Berlusconi è raffigurato con una specie di ghigno sul volto mentre strappa in due una bandiera italiana sulla quale è scritto il suo nome, sullo sfondo di un’altra bandiera italiana.
Non solo quale fosse di preciso l’intento dell’artista, né quale sia stata la richiesta di Rolling Stone Italia, ma trovo che l’effetto finale dell’immagine sia quello che si legge in questo articolo del Giornale:

Il rock è provocazione. Non guarda in faccia a nessuno. Entra nei sancta sanctorum e puzza di blasfemo. Non rispetta la nobiltà, la storia, le tradizione. È un talento barbaro, che i custodi del passato faticano a riconoscere. Ribalta i canoni. Il rock è costretto a mostrarsi giovane anche a 70 anni. Quando il Cav entra nel club esclusivo della politica estera lascia fuori i cappelli a cilindro della vecchia diplomazia. È il cucù, le corna (rock, molto hard rock), i kapò, voce alta, scacco alla regina e tutta la geopolitica della pacca sulle spalle. Il rock avvicina, cancella le distanze, alto e basso non si distinguono più. Il motto è: «Hi fratello».

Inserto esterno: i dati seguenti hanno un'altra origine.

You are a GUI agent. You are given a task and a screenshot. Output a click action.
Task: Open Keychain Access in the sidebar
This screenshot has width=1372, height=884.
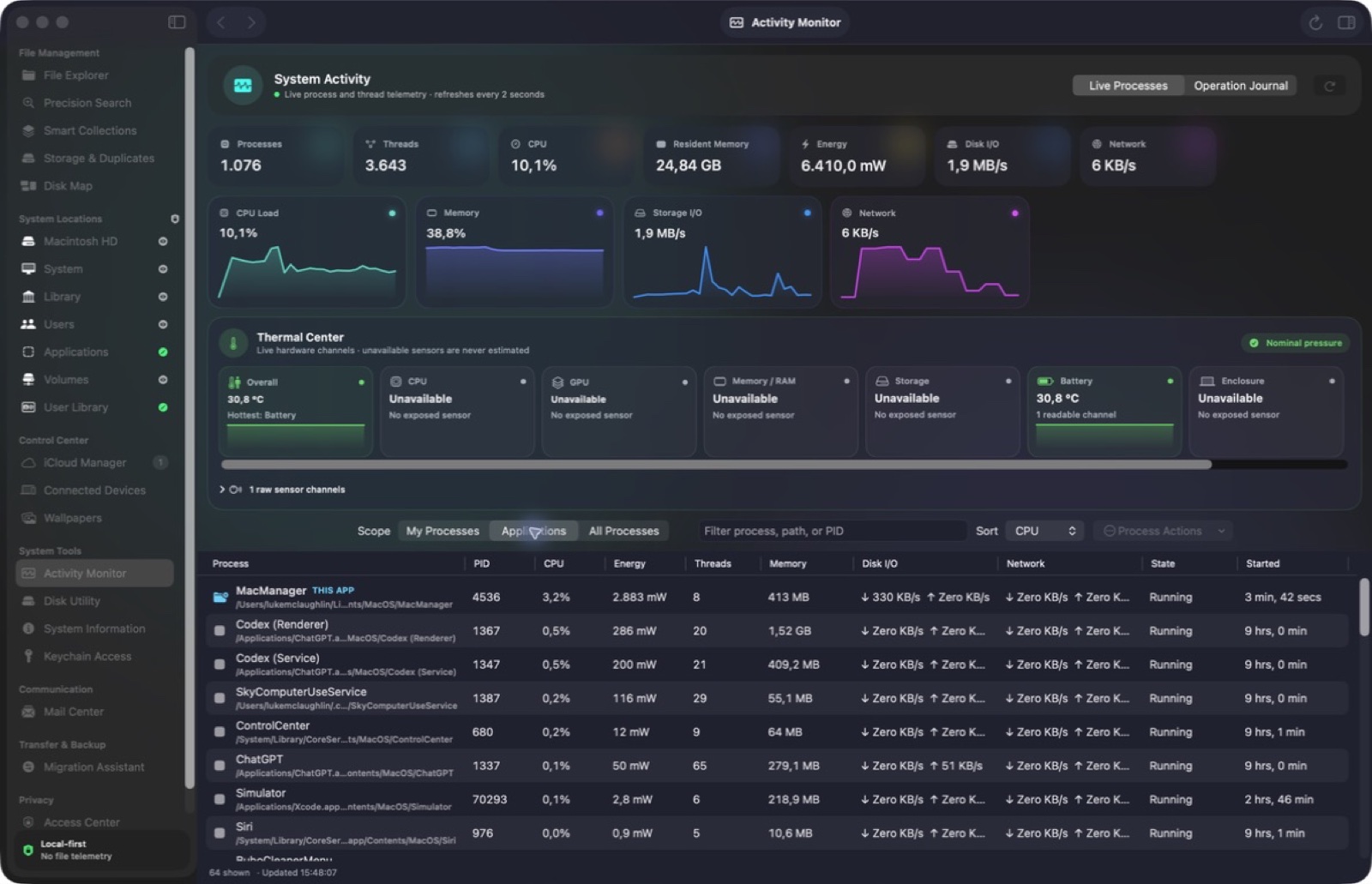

“Distruggere” è un gesto che associamo alla cultura rock. E ha un valore positivo perché, in quella moderna epopea che è “la storia del rock” intesa come fenomeno socioculturale, il rock svolge un ruolo positivo, di rottura di consuetudini e di liberazione. “Elvis ha liberato i nostri corpi e Dylan le nostre menti” diceva John Lennon. Al rock associamo blue jeans, liberazione sessuale, assenza di formalismi, istintività. In parte per innegabili motivi storici, in parte perché sono collegamenti che ci siamo abituati a fare negli anni.
Ha gioco facile la stampa di Berlusconi a usare questa copertina per glorificare quegli aspetti della figura pubblica del PresDelCons che a me fanno rimpiangere il pentapartito e Tribuna Politica. Ha gioco facile perché quella copertina (che sopravviverà molto più a lungo di qualsiasi articolo la commenti all’interno del giornale) sembra proprio, per il contesto, per quello che c’è scritto, perché nasce già per essere un’icona pop (suppongo che a breve avere una propria foto manipolata da Farey diventerà come farsi ritrarre da Raffaello) e per essere letta all’interno del sistema di valori del “pop” e del post-moderno.
Ora, non credo spetti a Rolling Stone Italia fare da baluardo contro Berlusconi. Rolling Stone Italia è una rivista che opera in un regime di mercato ed è liberissima di fare le copertine che ritiene porteranno più lettori la cui attenzione vendere ai propri inserzionisti. E le polemiche, si sa, fanno vendere.
Però, ecco, secondo me questa copertina è così goffa nell’essere un omaggio all’immagine pubblica che il PresDelCons vuol dare di sé che a me sembra più un omaggio spudorato. Esattamente il tipo di ossequio verso un potente e verso il suo culto della personalità che vorrei non vedere mai mai mai.